6.2La démocratisation participative en acte

Le statut normal d’une entreprise sociale est donc celui d’une association démo­cratique des parties prenantes de l’entreprise, à savoir ses entrepreneurs et ses travailleurs. Toutefois des institutions définies dans des statuts ou constitutions, si démocratiques qu’elles apparaissent sur papier, ne garantissent pas un fonc­tionnement démocratique dans la vie réelle de l’entreprise.

Pour une véritable démocratisation, il faut qu’en plus, au sein du cadre institu­tionnel de l’association, se réalisent certains comportements, attitudes, pra­tiques, aptes à favoriser la participation effective et consciente des parties prenantes au pilotage de l’entreprise. Les éléments suivants, qu’il ne suffit pas d’inscrire dans des règlements internes, favorisent une démocratisation en acte :

la confiance dans les travailleurs : ceux-ci ne sont ni ignorants, ni incompé­tents, ni irrationnels comme le pensent les dominants, mais quand ils sont informés, formés, invités à débattre, écoutés, ils prennent les meilleures déci­sions, justes par rapport à la finalité visée, faisables pratiquement, et légi­times parce que prises démocratiquement : telle est la conviction des acteurs de l’entrepreneuriat social;

les enjeux à débattre : tous les enjeux de l’entreprise doivent pouvoir être abordés entre les partenaires de l’entreprise : pas seulement les opérations courantes, les conditions de travail, mais aussi la situation financière, et les choix stratégiques de l’entreprise;

la transparence : toutes les informations pertinentes sur la réalité de l’entre­prise doivent être communiquées;

la consultation : toute décision portant à conséquence requiert de solliciter l’avis des acteurs concernés;

la délibération : une décision prise démocratiquement résulte d’un débat approfondi allant au fond des choses et permettant aux participants d’acqué­rir une compréhension réelle des enjeux;

la recherche de l’intérêt commun : celui-ci ne correspond pas nécessaire­ment à la majorité des intérêts particuliers immédiats des participants, la déli­bération approfondie vise à susciter la priorisation de l’intérêt commun et à long terme de l’entreprise sur ces intérêts particuliers et immédiats;

la participation entière à la prise de décision : un haut degré de démocratisa­tion est atteint lorsque toutes les parties participent réellement aux prises de décision finales, sans que le consensus soit systématiquement recherché; au contraire l’expression et la reconnaissance d’un point de vue minoritaire ren­force la démocratie;

l’absence d’avantages pour les mandataires : le statut de mandataire ou délégué n’est nullement associé à des avantages matériels quelconques, les conditions moyennes de rémunération s’appliquent, les responsabilités ne sont pas une assiette au beurre;

la révocabilité des mandataires : quand la vie démocratique requiert la dési­gnation de délégués, ceux-ci demeurent sous contrôle, ils doivent rendre des comptes, et sont en tout temps révocables;

les mandats semi-impératifs : tout mandataire exprime le point de vue de ses mandants, mais il dispose d’une marge d’autonomie pour tenir compte de faits ou d’arguments nouveaux, qu’il doit ensuite justifier;

la rotation des responsables : tout mandat est limité en durée et en renou­vellement pour offrir au plus grand nombre l’occasion d’un apprentissage de la guidance.

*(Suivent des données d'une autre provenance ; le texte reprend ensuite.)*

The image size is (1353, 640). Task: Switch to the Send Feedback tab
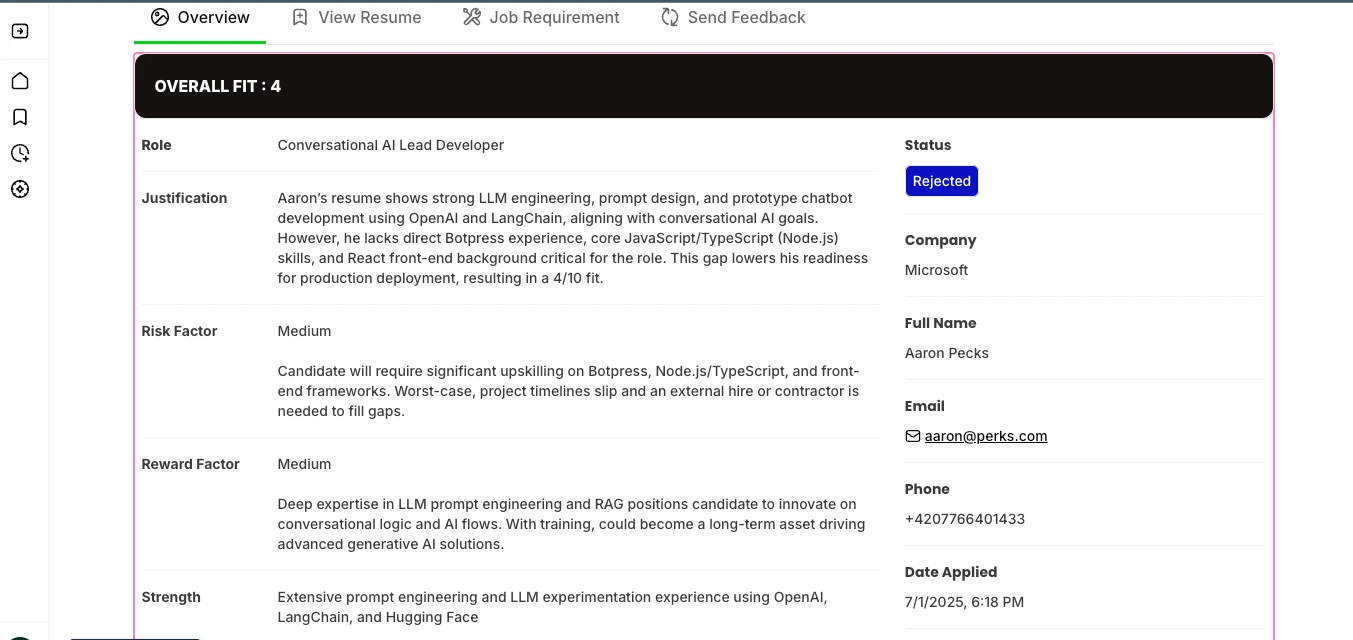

Ces pratiques, qui mettent en ouvre ce qu’il convient de nommer démocratie associative, ne peuvent s’appliquer du jour au lendemain, mais que progressi­vement, à mesure des avancées dans les aptitudes et les volontés pour partici­per au processus de démocratisation, ainsi que dans la conscience sociale et éthique des membres individuels.

Au final l’expression d’association à moyen lucratif en voie de démocratisation participative exprime le mieux l’idéal de l’entreprise sociale en tant qu’institu­tion démocratique.